[SUPPLIED DATA Boundary: Start]

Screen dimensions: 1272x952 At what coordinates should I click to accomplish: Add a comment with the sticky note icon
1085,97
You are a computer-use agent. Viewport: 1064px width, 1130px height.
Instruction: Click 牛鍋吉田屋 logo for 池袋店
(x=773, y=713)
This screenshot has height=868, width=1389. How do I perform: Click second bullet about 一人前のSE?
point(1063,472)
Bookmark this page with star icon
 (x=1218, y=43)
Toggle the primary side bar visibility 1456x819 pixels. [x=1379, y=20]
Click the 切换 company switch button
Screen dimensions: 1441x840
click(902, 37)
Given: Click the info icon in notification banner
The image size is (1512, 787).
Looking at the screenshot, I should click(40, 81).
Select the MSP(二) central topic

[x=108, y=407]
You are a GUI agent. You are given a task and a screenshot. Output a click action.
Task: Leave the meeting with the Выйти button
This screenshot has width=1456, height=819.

[SUPPLIED DATA Boundary: End]

◆ **WHAT TO WORK ON**: Up to and including the last line of the records above, print exactly every line from the one that contains "Toggle the primary" onward.

◆ **ANSWER TO THIS TASK**:
Toggle the primary side bar visibility 1456x819 pixels. [x=1379, y=20]
Click the 切换 company switch button
Screen dimensions: 1441x840
click(902, 37)
Given: Click the info icon in notification banner
The image size is (1512, 787).
Looking at the screenshot, I should click(40, 81).
Select the MSP(二) central topic

[x=108, y=407]
You are a GUI agent. You are given a task and a screenshot. Output a click action.
Task: Leave the meeting with the Выйти button
This screenshot has width=1456, height=819.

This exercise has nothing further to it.